Службой не назовешь

«Хорошая работа»: как Клер Дени четверть века назад исследовала колониальность, маскулинность и закрытость

Как бег времени и исторические перемены отражаются на отдельно взятом теле? Такую тактильную одиссею в конце XX века предложила зрителям Клер Дени в фильме «Хорошая работа», который покажут в лектории музея «Гараж» в программе «Титановые маргаритки». Крошечный конфликт солдата Иностранного легиона со старшим по званию обнажает скопившиеся в душе европейца противоречия: кто он и где, а главное — зачем.

Текст: Алексей Филиппов

Фото: La Sept-Arte; S.M. Films; Pathe Television

Фото: La Sept-Arte; S.M. Films; Pathe Television

«С определенной точки зрения я все потерял, но все зависит от точки зрения»,— говорит за кадром голос сержанта Галу (Дени Лаван), который с тоской вспоминает годы службы в Иностранном легионе. Вокруг — родной Марсель, в сердце — пустыня Джибути, где он прозябал с коллегами по 13-му полку, посвящая жизнь муштре, физкультуре, стирке и глажке, а на выходных — местной дискотеке. Именно там встречались два зеркальных, параллельных мира: африканских женщин и европейских мужчин в униформе, которые то ли следят за порядком, то ли оберегают от себя Старый Свет, где пока не определились, как жить дальше — в XXI веке. Не то чтобы это очевидно сегодня, но «Хорошая работа» Клер Дени определенно способствовала рефлексии о колониальности и маскулинности, патриархальности и закрытости — обо всем том, что современное общество пытается как-то в себе изжить, а не носить пулей под сердцем.

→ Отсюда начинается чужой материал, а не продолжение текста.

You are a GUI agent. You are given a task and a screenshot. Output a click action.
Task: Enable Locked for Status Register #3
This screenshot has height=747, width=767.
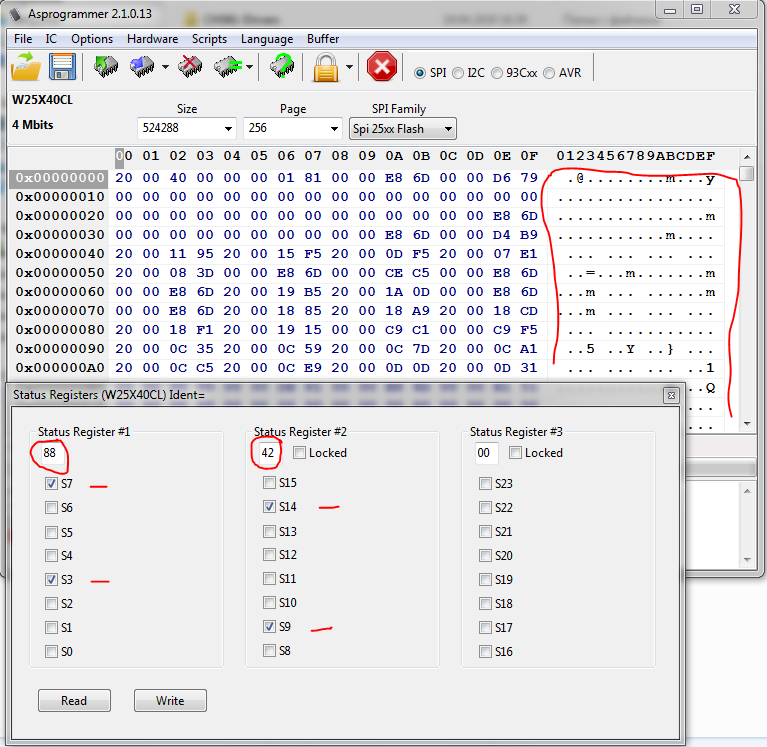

«Невозможно сражаться только за идеалы. Которые так часто меняются»,— объясняет стремление служить в легионе новобранец из России, ранее жаловавшийся на отсутствие работы и денег. Это 1990-е с их экономическими кризисами и иррациональным страхом перед новым веком — много кто приезжает сюда и по разным причинам: Галу задержался у покойного рукава Красного моря из чувства нужности и локтя. На гражданке старшему сержанту делать нечего, как и его начальнику — коменданту Брюно Форестье (Мишель Сюбор), скрывшемуся на край света после войны в Алжире (см. «Маленького солдата» Годара). Колонии обрели независимость, но все еще полны призраками бывших империй: быт Иностранного легиона напоминает спектакль, питающийся гением места (эдакий сайт-специфик). Солдаты валяются в пыли, ползают под колючей проволокой, размахивают ножами под водой, прячутся за колоннами в разваленном здании — будто им забыли сказать, что война окончена, и они тщательно к ней готовятся, отдаваясь простым действиям как смыслу жизни.

На самом деле жестокость никогда не стихнет, а значит, для Галу и Ко всегда найдется работенка. Правда, 13-й полк не участвует в борьбе с эхом восстания афаров, настаивавших на равном представлении в центральных органах власти с народностью исса. Легионеры под руководством Брюно — «человека без идеалов, военного без амбиций» — тут предоставлены сами себе: вне политики и как будто вне времени. Их пересечения с внешним миром минимальны: дискотека да тягостный опыт новоприбывших. В остальном — бесконечная физподготовка, совместный прием пищи, игра в шахматы, выведение стрелок на форме. Для контраста — сумбурный быт местных жителей, подглядывающих из рутины за легионерами не без удивления.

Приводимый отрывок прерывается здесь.